В общем, «работаю», при всей краткости, — это был исчерпывающий ответ на вопрос Фамусова.

— У меня к тебе предложение, — сказал между тем Фамусов. — Можешь подъехать?

Это было так горячо, что я весь полыхнул внутри жаром. Что это могло быть за предложение, если оно не имело касательства к журналистике?

— Когда подъехать? — вытянулся я по стойке смирно. — И куда?

Замечательная закономерность — не знаю, как у других, это общее правило современной цивилизации или сугубо личное свойство моей жизни, — но едва не все повороты в моей судьбе связаны с телефонным звонком. Моим или ко мне.

Фамусов ждал меня прямо сейчас. Но не в Стакане, как можно было предположить. На электромеханическом заводе имени Ильича, бывшем Михельсона, не путать с бывшим Гужона. Где в вождя мирового пролетариата стреляла слепая эсерка Каплан, почему и промазала.

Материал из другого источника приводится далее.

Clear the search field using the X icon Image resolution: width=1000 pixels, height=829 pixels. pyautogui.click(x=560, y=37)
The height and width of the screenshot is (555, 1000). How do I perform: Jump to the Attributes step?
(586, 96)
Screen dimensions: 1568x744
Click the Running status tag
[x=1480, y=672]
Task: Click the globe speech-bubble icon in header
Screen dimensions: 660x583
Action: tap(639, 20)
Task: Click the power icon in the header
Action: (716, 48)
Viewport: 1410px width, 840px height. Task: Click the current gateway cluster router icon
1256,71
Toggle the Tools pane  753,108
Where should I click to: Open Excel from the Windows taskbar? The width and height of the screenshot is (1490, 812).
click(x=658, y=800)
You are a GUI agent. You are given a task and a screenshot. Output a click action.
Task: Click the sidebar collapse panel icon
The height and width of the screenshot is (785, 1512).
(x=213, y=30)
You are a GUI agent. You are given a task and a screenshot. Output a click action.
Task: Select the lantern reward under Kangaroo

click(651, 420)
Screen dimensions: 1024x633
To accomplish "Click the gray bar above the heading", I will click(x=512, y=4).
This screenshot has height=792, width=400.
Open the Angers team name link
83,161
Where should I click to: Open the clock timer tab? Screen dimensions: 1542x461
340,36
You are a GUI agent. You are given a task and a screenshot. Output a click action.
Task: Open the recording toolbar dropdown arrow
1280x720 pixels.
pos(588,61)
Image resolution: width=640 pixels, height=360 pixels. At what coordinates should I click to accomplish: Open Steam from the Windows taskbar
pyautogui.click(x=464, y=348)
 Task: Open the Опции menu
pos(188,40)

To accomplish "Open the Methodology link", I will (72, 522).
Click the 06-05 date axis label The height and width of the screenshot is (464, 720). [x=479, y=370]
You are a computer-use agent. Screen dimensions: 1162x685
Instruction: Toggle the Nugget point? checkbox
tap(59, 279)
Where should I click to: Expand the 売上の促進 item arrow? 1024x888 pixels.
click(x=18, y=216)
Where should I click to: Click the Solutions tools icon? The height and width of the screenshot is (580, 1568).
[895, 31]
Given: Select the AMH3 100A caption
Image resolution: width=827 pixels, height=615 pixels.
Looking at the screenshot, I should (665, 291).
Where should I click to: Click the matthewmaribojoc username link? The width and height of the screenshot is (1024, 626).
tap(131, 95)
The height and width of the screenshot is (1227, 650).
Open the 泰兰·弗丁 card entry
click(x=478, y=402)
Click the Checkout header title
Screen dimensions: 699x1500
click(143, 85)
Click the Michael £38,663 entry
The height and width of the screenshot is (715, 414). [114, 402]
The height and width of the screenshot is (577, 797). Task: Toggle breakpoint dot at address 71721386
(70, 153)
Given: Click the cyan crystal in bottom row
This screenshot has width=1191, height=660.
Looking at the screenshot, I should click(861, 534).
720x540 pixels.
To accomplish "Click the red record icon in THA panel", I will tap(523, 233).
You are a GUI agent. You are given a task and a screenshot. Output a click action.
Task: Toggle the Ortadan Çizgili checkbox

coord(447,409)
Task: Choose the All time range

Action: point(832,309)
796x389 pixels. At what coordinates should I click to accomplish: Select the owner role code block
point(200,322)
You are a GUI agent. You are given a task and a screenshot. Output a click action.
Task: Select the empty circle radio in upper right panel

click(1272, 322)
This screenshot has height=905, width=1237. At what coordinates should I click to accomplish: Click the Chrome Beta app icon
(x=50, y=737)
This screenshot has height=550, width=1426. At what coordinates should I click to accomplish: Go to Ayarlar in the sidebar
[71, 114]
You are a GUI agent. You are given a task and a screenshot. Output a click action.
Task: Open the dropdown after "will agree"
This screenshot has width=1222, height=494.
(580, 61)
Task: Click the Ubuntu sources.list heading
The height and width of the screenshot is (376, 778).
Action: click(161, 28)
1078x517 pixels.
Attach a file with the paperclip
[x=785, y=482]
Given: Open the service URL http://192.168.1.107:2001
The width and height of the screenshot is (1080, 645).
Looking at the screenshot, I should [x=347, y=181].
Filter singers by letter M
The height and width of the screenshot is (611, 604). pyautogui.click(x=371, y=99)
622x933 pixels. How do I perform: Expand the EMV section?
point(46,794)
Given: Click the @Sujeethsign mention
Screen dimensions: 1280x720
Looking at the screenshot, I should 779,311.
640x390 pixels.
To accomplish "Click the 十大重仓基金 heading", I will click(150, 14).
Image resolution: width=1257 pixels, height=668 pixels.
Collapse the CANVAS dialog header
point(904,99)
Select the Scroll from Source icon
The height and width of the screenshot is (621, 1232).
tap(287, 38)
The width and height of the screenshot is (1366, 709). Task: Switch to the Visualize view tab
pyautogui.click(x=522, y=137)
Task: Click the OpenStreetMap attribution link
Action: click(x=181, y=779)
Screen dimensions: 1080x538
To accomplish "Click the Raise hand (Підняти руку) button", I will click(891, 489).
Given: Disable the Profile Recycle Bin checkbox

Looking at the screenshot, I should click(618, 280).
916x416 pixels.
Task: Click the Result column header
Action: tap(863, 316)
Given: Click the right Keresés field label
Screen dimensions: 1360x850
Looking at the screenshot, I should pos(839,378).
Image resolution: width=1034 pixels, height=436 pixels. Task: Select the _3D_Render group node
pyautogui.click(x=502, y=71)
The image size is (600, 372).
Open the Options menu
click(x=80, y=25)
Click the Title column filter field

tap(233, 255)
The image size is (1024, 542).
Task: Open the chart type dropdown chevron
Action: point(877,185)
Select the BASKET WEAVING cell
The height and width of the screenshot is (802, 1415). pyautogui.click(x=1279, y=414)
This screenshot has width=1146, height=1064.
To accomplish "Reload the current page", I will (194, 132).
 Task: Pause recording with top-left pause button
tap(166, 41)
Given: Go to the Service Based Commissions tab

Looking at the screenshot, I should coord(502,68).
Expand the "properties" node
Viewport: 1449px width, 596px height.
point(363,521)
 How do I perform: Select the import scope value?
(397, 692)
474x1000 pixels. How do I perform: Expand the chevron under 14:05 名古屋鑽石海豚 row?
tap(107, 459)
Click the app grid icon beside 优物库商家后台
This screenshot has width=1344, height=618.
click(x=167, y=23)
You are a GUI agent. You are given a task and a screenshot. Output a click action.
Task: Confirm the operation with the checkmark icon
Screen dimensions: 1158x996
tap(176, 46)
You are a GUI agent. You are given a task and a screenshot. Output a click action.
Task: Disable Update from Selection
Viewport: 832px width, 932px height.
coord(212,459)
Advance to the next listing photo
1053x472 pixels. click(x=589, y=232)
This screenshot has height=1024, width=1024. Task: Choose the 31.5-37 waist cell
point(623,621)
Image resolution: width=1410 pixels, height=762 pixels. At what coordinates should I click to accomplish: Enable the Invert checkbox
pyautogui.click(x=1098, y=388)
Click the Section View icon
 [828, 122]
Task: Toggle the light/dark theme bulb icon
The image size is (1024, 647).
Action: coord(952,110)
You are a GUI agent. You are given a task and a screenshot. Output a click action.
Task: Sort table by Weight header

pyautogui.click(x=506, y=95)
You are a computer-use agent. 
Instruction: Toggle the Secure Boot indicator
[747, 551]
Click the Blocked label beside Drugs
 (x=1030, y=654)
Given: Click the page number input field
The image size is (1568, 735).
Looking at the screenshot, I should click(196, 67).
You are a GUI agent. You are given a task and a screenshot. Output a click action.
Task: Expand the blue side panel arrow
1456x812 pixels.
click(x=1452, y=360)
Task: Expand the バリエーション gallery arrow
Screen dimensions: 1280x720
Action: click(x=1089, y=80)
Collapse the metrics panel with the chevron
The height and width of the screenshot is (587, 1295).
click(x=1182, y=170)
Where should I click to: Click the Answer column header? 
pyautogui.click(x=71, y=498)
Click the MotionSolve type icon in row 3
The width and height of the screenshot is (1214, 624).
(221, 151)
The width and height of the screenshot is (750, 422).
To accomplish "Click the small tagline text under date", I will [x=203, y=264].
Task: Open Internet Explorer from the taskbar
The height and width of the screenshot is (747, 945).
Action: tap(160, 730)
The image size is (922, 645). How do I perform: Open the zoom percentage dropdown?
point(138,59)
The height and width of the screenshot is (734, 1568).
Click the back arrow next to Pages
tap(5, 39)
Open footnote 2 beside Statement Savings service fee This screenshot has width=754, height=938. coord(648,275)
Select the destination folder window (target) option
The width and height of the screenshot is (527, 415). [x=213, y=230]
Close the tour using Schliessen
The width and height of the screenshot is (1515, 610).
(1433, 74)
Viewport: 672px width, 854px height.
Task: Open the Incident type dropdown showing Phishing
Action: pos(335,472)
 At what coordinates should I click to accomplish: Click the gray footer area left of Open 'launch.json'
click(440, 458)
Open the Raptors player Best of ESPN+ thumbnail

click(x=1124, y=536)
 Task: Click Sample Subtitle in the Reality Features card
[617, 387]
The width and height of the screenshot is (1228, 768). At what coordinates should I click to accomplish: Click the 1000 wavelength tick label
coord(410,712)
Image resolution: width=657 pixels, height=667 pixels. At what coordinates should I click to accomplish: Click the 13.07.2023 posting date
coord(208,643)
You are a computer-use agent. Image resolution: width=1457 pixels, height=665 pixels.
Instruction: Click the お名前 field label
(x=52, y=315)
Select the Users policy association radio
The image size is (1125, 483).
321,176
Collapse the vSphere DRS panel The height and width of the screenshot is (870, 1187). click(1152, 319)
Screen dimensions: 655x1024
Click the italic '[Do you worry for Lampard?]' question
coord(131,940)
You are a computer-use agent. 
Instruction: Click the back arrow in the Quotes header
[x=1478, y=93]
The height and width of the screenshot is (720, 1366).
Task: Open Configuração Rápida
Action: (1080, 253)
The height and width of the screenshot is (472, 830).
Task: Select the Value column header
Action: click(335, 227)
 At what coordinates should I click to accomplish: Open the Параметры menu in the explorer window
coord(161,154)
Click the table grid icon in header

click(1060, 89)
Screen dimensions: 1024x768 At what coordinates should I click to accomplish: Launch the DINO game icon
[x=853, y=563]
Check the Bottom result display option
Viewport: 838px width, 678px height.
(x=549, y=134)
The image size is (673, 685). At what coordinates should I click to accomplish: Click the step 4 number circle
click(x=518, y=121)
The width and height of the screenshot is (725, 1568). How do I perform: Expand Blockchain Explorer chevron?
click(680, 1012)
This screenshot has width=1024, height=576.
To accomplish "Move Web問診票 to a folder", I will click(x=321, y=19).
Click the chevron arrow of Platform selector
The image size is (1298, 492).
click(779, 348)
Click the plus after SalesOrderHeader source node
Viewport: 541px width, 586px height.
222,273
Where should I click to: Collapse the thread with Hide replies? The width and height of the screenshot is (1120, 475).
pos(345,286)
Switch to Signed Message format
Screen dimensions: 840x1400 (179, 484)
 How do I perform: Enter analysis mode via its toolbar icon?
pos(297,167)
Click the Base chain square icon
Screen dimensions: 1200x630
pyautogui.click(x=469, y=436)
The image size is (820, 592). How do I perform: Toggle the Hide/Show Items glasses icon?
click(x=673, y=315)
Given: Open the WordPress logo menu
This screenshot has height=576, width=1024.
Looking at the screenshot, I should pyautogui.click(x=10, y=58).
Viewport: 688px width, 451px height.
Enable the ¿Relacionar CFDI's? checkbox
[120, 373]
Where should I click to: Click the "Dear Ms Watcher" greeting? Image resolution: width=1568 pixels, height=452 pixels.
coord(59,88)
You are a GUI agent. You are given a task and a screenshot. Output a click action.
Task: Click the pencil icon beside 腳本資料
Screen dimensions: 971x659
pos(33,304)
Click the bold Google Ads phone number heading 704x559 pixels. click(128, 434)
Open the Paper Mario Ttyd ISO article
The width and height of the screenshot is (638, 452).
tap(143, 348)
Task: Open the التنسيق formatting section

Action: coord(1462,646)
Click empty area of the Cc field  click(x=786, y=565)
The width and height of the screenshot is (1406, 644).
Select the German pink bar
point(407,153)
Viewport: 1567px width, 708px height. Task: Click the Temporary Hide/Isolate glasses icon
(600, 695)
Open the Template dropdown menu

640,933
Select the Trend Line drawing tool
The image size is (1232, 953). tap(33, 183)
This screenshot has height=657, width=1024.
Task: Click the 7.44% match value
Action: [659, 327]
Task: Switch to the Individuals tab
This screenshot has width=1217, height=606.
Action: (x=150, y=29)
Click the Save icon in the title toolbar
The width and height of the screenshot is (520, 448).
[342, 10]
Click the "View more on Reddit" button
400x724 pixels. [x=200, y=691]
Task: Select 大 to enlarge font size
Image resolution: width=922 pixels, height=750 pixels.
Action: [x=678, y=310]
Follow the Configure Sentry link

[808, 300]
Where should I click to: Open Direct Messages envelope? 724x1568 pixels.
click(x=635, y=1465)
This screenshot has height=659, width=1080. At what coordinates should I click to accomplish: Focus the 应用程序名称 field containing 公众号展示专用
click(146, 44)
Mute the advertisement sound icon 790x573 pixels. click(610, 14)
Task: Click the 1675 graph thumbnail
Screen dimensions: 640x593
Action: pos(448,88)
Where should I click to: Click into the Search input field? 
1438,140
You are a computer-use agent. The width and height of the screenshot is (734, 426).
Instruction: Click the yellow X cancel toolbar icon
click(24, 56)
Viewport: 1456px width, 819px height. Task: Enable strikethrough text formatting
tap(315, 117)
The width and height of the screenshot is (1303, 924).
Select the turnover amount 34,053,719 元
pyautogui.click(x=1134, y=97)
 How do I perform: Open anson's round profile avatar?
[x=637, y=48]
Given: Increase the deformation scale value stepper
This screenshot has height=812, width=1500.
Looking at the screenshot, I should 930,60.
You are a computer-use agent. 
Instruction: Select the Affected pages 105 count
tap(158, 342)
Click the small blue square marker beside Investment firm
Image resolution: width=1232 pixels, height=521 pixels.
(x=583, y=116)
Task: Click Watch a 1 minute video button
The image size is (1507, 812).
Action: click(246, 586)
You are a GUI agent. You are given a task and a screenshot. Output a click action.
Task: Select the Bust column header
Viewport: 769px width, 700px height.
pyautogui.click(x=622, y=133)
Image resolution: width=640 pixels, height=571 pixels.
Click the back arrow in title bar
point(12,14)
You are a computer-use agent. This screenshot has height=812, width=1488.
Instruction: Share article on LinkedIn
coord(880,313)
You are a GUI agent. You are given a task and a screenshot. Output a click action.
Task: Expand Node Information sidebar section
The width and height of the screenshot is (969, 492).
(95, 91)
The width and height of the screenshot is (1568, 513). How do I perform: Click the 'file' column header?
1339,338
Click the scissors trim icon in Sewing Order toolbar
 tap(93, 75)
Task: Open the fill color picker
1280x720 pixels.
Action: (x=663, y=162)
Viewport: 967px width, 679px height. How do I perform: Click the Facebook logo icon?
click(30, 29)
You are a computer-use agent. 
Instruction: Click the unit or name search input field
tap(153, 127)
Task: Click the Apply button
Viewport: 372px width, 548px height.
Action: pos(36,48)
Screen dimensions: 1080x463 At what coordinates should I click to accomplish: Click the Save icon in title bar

По пути на станцию метро «Серпуховская», откуда мне еще было пять минут пешком до этого самого завода, где почему-то гужевался Фамусов, я ломал себе голову, зачем я ему понадобился. Не жениться же на своей дочери собирался он мне предложить. Никаких поводов к тому не было, и девять месяцев, как мы расстались, уже давно отстучали.